5.3.1.2 The file should be entitled "[ProviderName]_AllTitles_[YYYY-MM-DD].txt".
For example, JSTOR_AllTitles_2008-12-01.txt.

5.3.1.3 The provider name should be the web domain at which your data is hosted (but without the punctuation).
For example, jstor or ebscohost. This ensures that your data is clearly distinguished from data provided by others with similar package names. Also, the file name should be consistent for each metadata file deposited.

5.3.1.4 Separate files should be produced for each package of content that the provider offers.
Files should be named as customers would expect to see it labelled in the knowledge base, using the syntax "[ProviderName] _[CollectionName] _[YYYY-MM-DD].txt". For example, JSTOR_Arts&SciencesV_2008-12- 01.txt. Providers and recipients can agree in advance how best to present complex collection names.

5.3.1.5 All metadata should be provided as plain text.
If metadata is provided in a format that does support additional style or formatting, it should be presented without those enhancements. Data should not include colors, typefaces, italics, or other markup.
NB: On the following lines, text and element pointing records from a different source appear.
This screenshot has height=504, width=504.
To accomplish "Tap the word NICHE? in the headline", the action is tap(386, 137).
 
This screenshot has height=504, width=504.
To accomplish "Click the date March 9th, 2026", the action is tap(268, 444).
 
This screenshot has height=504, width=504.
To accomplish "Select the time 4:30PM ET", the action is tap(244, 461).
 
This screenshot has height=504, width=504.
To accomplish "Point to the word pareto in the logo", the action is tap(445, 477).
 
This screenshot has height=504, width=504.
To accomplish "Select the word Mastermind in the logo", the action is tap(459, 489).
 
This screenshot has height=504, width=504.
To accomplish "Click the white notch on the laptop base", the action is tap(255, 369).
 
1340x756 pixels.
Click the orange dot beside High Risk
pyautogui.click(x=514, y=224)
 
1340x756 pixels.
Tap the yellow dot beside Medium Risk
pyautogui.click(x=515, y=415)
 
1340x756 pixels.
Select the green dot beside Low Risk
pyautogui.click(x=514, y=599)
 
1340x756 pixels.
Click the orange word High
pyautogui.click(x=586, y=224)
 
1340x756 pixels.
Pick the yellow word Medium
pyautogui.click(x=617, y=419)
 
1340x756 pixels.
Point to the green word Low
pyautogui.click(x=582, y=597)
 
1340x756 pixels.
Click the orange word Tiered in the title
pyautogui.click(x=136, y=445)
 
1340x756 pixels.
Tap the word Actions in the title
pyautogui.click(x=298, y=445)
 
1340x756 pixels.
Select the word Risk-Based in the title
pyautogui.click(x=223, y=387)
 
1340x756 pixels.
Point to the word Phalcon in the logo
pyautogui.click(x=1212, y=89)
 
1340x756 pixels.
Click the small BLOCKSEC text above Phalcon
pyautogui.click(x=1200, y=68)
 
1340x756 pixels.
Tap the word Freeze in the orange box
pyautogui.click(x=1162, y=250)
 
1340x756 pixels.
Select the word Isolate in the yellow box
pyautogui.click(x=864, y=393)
5.3.1.6 Text should be encoded as UTF-8.
The UTF-8 character set is well supported and encompasses the writing systems of many languages. This is also a common output option for programs such as Microsoft Excel.

5.3.1.7 One publication should be given in each line of the file, with a column for each field given in Section 5.3.2, Data Fields.

5.3.1.8 Data should be provided with column headers (see Section 5.3.2) and without a blank row between the column header and the first row of content.

5.3.1.9 A title should be listed twice if there is a coverage gap of greater than or equal to 12 months, with only the coverage field changing.
Greater granularity in reporting data coverage gaps is desirable, and should be agreed with the link resolver supplier if it can be supported.

5.3.1.10 All rows should be consistent in terms of format.
For example, ISSN should always be expressed as nine characters with a hyphen separator, and date fields should always be in the format described in Section 5.3.2.

5.3.1.11 The metadata file should be supplied in alphabetical order by title to ensure ease of checking and import by knowledge base developers.